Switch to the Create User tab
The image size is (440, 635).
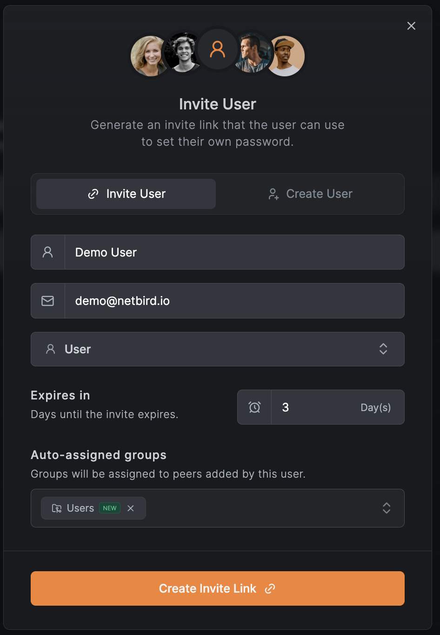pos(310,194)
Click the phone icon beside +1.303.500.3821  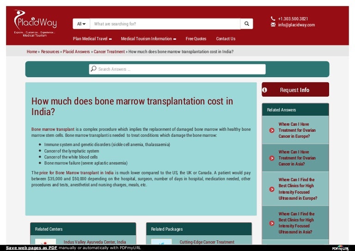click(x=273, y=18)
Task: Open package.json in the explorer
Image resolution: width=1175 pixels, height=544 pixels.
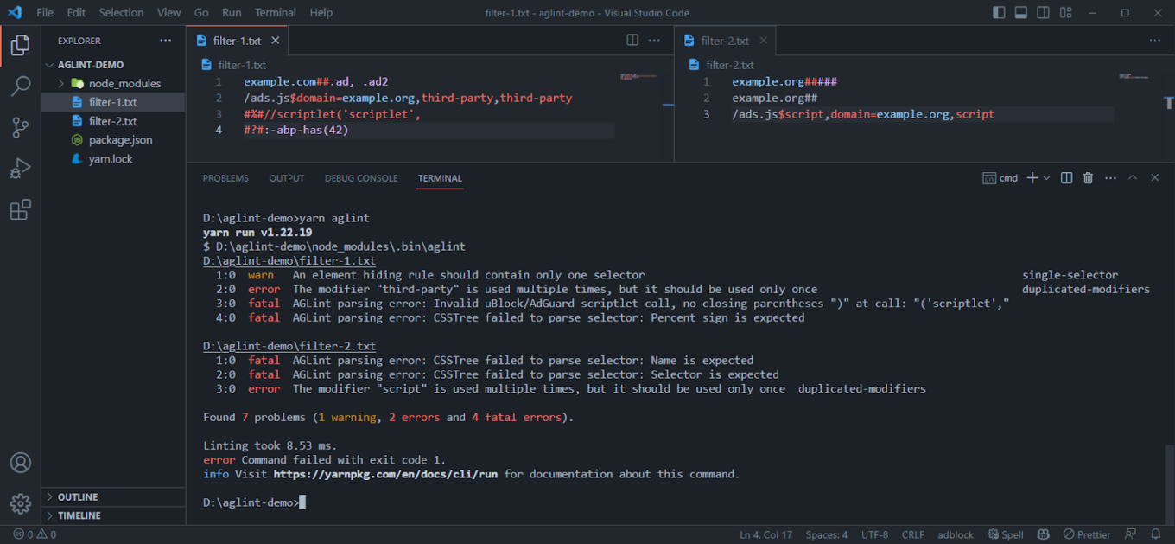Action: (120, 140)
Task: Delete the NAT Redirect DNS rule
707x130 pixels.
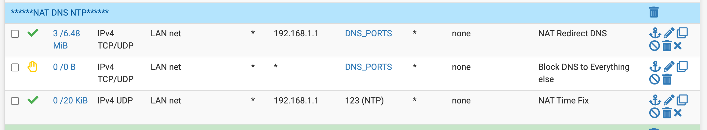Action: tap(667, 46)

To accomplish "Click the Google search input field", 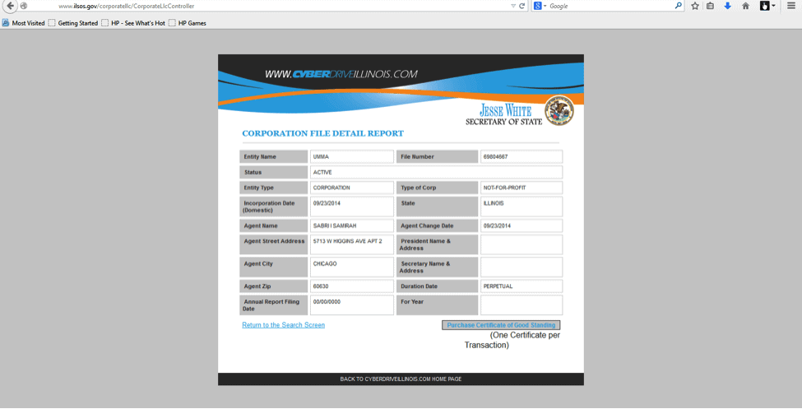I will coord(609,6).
════════════════════
### The task
Pull out each line of the data above that contains the string "pixels". Case counts.

### Correct answer
Image resolution: width=1175 pixels, height=544 pixels.
707x130 pixels.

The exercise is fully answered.